«Дни Савелия». Г. Служитель.
РАМТ.
Режиссер Марина Брусникина, художник Ирина Корина.
Опаздываю на спектакль в РАМТ, бегу по Театральной площади, считая секунды, и тут вижу плотную гусеницу из людей, ползущую мимо входа в метро и загибающуюся аж на Охотный ряд. Меня осеняет, я натурально влетаю внутрь этой общности с вопросом: «На кота Савелия?» «Да», — отвечают мне, и я понимаю, что попала куда надо. Впереди шествует обычный московский экскурсовод с микрофоном, в который он говорит что-то поясняющее, останавливается у малозаметной арки, и нас приглашают внутрь. У входа во двор нас встречает улыбающаяся актриса Нелли Уварова, за ней стоит художественный руководитель театра Алексей Бородин, тут же директор театра Софья Апфельбаум, далее — участвующие в представлении актеры. Все улыбаются, руками показывают, мол, проходите, садитесь на лавки или стулья, не расстраивайтесь, если места не хватит, — мы здесь недолго пробудем.
Сцена из спектакля.
Фото — архив театра.
Так дружелюбно начинается спектакль Марины Брусникиной по роману Григория Служителя «Дни Савелия». Литературный дебют молодого артиста СТИ — роман-монолог кота, рассказывающего про свою бурную жизнь в большом городе, — имел огромный успех, номинирован почти на все национальные книжные премии, некоторые и получил, читатели его полюбили, критики о нем поспорили.
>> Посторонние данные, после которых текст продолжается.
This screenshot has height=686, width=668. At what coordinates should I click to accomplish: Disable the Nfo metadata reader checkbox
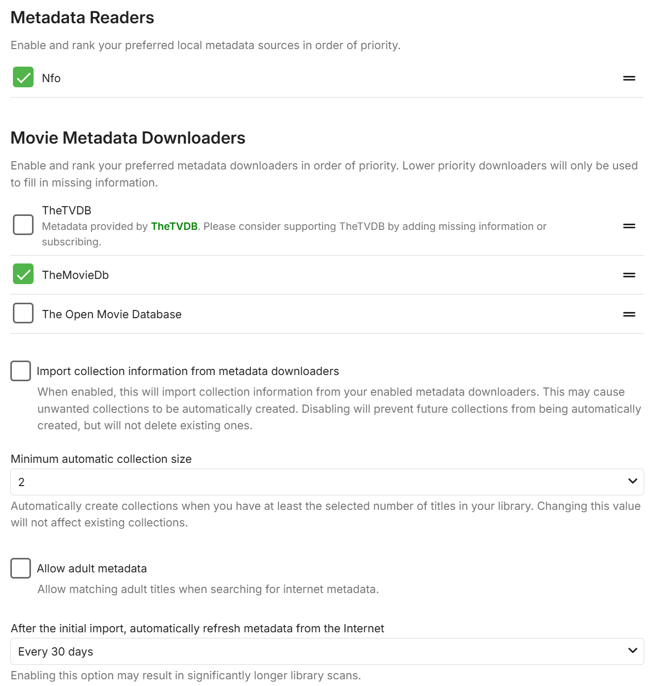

А один из актеров РАМТа, Виктор Панченко, очень захотел кота этого сыграть, выступил с инициативой, театр его поддержал. Поскольку все рамтовские площадки уже были заняты бурной репетиционной работой, решили, что спектакль будет показан во дворах и переходах театрального здания, тем более что кот — уличный, и история — уличная, как сказала Марина Брусникина. Она уже ставила в РАМТе спектакль про людей и животных — по роману Тимура Кибирова «Лада, или Радость», получилось очень удачно.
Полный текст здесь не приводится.